Organisation du travail, formation, management, communication… La fonction publique territoriale adapte ses pratiques pour attirer dans ses services de nouveaux talents. Le baromètre sur les emplois territoriaux publié mi-septembre par Randstad, leader mondial des ressources humaines, reflète ces changements. Décryptage avec François Moreau, secrétaire général de Randstad.
En 2023, les collectivités déploraient les difficultés à recruter de nouveaux talents. Le dernier baromètre publié par Randstad indique une amélioration dans l’attractivité des emplois territoriaux en 2024. Comment analysez-vous ce changement ?
François Moreau : Alors que 67% des collectivités locales rencontraient des difficultés de recrutement en 2023, nous constatons cette année une amélioration qui peut s’expliquer de plusieurs façons : après la période du Covid, l’économie est repartie rapidement avec des besoins de recrutement dans tous les secteurs de l’économie, créant de fortes tensions. Puis la France a retrouvé son rythme de croisière avant de connaître une période de ralentissement. Cela se ressent au travers des exigences des employeurs et des entreprises qui adoptent une attitude optimiste. Et lorsque la situation économique est florissante, les talents tendent à se tourner vers les entreprises qui leur offrent des perspectives de carrière et de développement. Dans ce contexte, nous constatons un phénomène de rééquilibrage entre l’attractivité du secteur public et du secteur privé, car la fonction publique territoriale a compris l’importance de la marque employeur et de ses leviers de levier d’attraction. Aujourd’hui, les collectivités locales se montrent en mesure de répondre aux attentes des jeunes générations et de proposer une vision moderne de leurs métiers.
Toutefois, la situation reste tendue puisque 58% des collectivités déclarent rencontrer des difficultés à recruter. Quels sont les freins ?
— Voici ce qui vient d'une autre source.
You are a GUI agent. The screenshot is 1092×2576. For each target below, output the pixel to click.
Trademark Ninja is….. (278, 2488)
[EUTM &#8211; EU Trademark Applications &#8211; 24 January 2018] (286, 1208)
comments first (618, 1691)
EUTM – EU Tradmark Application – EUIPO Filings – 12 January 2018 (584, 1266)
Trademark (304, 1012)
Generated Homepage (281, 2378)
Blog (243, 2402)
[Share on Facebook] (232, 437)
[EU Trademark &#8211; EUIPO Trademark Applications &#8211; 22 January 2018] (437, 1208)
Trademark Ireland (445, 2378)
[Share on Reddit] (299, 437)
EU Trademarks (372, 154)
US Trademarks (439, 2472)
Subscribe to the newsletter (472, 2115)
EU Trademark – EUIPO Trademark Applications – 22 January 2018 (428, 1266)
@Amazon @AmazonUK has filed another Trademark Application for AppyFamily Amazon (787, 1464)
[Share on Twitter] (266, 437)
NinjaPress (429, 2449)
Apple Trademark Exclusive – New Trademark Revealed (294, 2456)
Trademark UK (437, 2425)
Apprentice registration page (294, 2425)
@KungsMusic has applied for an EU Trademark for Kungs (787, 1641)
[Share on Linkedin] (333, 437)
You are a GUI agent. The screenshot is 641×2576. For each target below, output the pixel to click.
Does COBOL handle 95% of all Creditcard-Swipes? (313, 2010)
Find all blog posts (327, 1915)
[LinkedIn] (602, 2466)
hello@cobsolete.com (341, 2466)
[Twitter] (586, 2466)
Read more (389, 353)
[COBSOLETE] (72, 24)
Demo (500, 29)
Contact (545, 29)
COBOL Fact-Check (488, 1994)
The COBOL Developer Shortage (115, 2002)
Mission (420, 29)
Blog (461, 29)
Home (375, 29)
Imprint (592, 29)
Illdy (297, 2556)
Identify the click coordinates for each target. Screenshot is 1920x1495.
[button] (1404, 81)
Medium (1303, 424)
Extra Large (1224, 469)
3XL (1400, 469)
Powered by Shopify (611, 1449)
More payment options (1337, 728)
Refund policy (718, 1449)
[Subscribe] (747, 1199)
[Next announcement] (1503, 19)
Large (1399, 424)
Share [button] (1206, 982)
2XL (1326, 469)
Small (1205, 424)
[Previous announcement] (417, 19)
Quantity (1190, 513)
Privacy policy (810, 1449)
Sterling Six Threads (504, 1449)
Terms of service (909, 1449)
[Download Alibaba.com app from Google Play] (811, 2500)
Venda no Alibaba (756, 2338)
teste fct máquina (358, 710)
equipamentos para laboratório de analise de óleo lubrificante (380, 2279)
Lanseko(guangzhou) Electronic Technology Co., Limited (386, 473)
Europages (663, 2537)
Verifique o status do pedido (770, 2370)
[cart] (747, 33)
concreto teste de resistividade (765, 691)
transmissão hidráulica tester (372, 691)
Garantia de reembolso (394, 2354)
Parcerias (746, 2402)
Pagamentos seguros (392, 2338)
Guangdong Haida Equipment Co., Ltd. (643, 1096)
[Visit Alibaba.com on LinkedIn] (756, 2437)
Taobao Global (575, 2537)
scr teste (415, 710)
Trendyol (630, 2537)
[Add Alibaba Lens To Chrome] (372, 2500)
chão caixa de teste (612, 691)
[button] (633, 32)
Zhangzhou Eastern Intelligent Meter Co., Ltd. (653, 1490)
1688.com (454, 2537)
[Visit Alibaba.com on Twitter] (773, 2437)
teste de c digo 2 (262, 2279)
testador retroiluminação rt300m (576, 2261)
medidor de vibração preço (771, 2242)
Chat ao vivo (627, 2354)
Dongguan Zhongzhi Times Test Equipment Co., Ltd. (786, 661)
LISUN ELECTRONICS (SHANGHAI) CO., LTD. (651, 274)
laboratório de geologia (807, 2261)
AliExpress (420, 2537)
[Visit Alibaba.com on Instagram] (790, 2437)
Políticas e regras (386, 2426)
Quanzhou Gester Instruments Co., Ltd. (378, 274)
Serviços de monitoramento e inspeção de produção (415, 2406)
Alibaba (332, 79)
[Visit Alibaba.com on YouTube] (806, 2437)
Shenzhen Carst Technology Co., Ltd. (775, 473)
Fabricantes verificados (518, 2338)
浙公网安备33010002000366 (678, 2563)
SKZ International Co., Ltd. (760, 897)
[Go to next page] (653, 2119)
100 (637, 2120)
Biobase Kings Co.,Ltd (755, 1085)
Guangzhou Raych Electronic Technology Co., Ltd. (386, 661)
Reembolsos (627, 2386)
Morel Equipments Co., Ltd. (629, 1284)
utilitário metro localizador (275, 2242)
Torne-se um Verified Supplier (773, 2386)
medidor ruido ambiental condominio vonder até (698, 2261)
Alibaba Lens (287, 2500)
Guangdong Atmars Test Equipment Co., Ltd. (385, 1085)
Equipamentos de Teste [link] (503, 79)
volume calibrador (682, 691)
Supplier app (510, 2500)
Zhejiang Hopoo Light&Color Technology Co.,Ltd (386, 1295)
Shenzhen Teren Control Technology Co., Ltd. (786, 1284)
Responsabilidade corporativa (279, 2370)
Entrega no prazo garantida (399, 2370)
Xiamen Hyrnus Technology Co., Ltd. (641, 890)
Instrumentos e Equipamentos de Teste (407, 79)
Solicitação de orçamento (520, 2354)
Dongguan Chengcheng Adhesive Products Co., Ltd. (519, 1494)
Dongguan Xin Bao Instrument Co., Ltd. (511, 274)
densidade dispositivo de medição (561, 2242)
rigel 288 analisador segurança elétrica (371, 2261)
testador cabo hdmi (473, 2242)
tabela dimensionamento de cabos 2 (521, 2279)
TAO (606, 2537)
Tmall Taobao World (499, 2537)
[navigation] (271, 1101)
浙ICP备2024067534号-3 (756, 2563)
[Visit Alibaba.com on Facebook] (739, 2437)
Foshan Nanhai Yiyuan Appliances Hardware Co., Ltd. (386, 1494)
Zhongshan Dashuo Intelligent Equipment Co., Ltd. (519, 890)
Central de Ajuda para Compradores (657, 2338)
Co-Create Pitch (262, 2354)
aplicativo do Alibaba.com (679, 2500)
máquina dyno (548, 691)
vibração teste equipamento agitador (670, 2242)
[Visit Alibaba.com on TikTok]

F.M. : Notre société fait face à un phénomène de vieillissement de la population. Concrètement, cela signifie que les nouvelles classes d’âge qui arrivent sur le marché du travail sont moins nombreuses que les précédentes. Nous devrons faire face à une pénurie durable de talents et devrons apprendre à vivre avec dans le secteur public comme dans le secteur privé. La question des rémunérations, plus attractives dans le secteur privé, joue quelquefois encore en défaveur du secteur public. Les employeurs publics ont tout intérêt à mettre en avant d’autres facteurs d’attractivité comme la sécurité de l’emploi, la notion de sens, d’intérêt général ou encore la diversité des missions. Quelle que soit la taille de la collectivité, les champs de compétences sont très variés, c’est une richesse en termes d’expérience. Par ailleurs, les collectivités sont très en pointe sur les grands sujets de transformation et ont cette capacité à conduire des projets pionniers.
Qu’en est-il des aspirations des candidats ?
F.M. : Si le sujet de la rémunération est toujours présent, d’autres aspirations prennent le dessus, notamment servir l’intérêt général et surtout la volonté de trouver un équilibre entre la vie personnelle et la vie professionnelle. La flexibilité des horaires et du lieu de travail pèse de plus en plus dans la balance. Encore faut-il pouvoir le faire. Rappelons que 70% des métiers des collectivités locales ne permettent pas de télétravailler. C’est pourquoi certaines d’entre elles proposent aux futurs agents la semaine de quatre jours en journée longue. Enfin la formation est une demande des candidats qui ont compris l’importance de développer leur employabilité en raison des nombreuses transformations de notre société. C’est le meilleur moyen de nourrir une évolution professionnelle.
L’intelligence artificielle a-t-elle un impact sur l’emploi dans les collectivités ?
F.M. : L’intelligence artificielle présente une caractéristique nouvelle par rapport aux autres transitions : c’est un phénomène à la fois puissant et extrêmement rapide. Dans le cas collectif, l’agent pourrait avoir la possibilité de se dévouer des fonctions sur l’utilisation qu’il souhaite en faire et améliorer le service public, en limitant les tâches à faible valeur ajoutée pour l’efficacité des agents publics et en intégrant un certain nombre de métiers territoriaux qui vont être directement impactés par l’IA.
La mise en œuvre de la Protection sociale complémentaire parle-t-elle de renforcer l’attractivité des emplois territoriaux ?
F.M. : Le système de protection sociale complémentaire instauré récemment constitue un formidable facteur d’attraction vers les emplois publics territoriaux. Plus qu’il est important pour une collectivité de garder ses agents dans le système de protection complémentaire. C’est un sujet extrêmement sensible pour les agents et contribue à renforcer leur protection sociale.